* Directions for this task
Each line of the data below from the one holding "Click the like" to the one holding "Task: Click the home icon in the breadcrumb", inclusive, is to be reproduced exactly; no other line belongs in the answer.

START Records to use

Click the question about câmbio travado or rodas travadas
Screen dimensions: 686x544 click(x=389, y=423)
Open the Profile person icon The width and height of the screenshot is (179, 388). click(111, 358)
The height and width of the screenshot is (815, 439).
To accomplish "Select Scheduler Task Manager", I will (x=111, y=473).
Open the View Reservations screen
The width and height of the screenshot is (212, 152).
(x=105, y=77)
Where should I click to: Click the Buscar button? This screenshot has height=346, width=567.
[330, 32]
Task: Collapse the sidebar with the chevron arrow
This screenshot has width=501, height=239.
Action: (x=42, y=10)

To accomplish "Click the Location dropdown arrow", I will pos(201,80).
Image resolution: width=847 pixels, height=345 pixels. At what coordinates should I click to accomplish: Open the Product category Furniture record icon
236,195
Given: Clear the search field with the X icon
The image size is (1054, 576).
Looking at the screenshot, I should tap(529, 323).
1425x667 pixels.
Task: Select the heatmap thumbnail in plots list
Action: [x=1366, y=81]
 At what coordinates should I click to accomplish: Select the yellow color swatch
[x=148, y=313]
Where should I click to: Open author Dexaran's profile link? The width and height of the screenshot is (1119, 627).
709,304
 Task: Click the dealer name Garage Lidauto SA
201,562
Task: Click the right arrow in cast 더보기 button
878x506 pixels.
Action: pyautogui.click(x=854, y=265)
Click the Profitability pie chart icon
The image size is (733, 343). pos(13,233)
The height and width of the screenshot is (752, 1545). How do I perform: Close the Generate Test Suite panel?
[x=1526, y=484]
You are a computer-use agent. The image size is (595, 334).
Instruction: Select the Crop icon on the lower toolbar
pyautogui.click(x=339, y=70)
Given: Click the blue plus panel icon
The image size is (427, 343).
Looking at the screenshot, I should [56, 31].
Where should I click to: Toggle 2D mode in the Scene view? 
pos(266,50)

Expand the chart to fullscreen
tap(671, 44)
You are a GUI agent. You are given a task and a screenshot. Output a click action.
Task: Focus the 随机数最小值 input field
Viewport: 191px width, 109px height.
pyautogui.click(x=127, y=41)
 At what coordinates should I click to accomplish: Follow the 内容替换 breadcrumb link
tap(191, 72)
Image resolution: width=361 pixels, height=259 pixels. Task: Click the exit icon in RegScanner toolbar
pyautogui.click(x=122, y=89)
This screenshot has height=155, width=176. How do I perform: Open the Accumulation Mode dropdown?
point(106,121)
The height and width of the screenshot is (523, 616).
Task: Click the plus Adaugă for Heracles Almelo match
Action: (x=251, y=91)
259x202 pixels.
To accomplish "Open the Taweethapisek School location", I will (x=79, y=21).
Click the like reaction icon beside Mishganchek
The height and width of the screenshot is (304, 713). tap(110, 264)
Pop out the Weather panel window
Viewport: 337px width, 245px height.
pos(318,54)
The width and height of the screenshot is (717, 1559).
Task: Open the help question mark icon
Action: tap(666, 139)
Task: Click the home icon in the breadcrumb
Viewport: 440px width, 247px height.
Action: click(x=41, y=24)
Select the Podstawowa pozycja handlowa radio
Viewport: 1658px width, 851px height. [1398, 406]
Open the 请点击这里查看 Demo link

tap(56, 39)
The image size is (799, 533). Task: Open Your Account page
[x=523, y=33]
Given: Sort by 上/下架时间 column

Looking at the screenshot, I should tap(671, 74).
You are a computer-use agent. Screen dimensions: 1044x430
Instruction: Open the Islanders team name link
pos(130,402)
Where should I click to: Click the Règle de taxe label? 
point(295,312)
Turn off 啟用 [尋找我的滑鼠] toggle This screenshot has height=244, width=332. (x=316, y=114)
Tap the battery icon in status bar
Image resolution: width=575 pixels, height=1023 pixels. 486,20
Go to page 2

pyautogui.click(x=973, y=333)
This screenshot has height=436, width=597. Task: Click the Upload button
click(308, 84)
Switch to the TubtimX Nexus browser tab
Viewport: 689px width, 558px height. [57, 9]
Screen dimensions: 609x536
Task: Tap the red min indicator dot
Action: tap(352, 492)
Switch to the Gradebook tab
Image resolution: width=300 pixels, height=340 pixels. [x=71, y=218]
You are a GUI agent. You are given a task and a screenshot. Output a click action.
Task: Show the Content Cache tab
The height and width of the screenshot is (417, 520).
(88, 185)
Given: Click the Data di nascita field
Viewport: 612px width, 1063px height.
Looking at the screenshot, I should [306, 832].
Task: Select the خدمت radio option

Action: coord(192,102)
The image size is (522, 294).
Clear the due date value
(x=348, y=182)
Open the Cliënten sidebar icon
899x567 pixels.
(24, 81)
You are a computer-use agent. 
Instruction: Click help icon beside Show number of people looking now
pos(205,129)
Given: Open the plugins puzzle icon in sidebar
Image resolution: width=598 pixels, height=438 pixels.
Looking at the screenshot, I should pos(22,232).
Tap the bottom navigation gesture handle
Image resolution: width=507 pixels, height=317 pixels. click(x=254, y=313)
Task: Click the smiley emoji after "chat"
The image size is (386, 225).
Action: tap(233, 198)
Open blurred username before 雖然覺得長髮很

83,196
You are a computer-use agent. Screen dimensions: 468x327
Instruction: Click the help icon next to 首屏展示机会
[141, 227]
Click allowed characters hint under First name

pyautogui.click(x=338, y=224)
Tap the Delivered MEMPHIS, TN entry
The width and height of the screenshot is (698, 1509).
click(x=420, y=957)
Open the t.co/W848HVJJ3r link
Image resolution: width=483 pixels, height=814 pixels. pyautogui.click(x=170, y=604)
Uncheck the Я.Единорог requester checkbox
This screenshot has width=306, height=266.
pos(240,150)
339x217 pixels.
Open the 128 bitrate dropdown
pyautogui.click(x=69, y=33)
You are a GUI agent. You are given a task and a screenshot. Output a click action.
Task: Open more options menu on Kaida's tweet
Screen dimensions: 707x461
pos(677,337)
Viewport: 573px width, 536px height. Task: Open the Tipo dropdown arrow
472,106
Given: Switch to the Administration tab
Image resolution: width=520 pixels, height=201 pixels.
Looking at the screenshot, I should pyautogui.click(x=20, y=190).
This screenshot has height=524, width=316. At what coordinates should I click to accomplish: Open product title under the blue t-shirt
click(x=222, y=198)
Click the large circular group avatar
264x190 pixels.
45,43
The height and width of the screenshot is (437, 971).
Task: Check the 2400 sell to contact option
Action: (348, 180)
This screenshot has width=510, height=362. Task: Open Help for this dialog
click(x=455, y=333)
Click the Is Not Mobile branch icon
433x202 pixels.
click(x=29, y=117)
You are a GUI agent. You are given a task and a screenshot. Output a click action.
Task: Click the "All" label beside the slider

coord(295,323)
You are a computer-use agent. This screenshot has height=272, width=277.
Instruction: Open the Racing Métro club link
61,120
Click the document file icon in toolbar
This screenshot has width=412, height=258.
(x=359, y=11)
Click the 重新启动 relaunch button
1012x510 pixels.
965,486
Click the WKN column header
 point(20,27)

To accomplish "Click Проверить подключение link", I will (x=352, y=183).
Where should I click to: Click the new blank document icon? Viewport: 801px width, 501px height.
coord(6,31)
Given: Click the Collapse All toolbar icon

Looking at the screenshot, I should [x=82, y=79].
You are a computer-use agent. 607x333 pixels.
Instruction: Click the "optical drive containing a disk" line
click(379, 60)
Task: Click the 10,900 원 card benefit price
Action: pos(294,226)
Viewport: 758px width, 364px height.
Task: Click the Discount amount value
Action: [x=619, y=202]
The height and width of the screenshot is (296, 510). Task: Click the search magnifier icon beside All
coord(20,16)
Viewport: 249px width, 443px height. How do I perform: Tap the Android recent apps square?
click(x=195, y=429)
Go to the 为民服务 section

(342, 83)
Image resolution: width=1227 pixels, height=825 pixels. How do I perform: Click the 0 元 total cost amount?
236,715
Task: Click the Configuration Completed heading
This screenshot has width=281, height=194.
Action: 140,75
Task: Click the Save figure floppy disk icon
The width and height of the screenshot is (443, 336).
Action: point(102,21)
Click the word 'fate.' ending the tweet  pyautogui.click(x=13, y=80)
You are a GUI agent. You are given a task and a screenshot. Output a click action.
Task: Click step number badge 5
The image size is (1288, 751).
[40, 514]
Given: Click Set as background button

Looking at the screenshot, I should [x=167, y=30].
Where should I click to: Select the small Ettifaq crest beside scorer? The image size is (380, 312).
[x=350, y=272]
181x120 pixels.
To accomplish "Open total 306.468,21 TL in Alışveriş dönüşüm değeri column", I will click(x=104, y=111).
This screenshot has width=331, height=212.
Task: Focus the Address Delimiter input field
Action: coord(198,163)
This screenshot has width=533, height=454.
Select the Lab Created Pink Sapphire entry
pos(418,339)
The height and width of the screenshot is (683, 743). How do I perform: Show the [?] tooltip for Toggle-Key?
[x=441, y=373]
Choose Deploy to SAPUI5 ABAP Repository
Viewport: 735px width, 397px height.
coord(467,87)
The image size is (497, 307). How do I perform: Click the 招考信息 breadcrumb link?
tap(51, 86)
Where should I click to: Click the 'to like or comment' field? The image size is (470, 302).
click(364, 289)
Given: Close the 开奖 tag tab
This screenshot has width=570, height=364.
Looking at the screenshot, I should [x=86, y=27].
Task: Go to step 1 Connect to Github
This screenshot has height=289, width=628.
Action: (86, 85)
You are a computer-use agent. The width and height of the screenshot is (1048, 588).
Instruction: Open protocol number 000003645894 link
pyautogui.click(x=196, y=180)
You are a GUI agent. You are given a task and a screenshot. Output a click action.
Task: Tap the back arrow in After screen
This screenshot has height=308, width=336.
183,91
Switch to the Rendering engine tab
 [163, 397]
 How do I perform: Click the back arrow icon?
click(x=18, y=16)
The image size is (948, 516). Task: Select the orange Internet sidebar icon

END Records to use

* Result
Click the like reaction icon beside Mishganchek
The height and width of the screenshot is (304, 713). tap(110, 264)
Pop out the Weather panel window
Viewport: 337px width, 245px height.
pos(318,54)
The width and height of the screenshot is (717, 1559).
Task: Open the help question mark icon
Action: tap(666, 139)
Task: Click the home icon in the breadcrumb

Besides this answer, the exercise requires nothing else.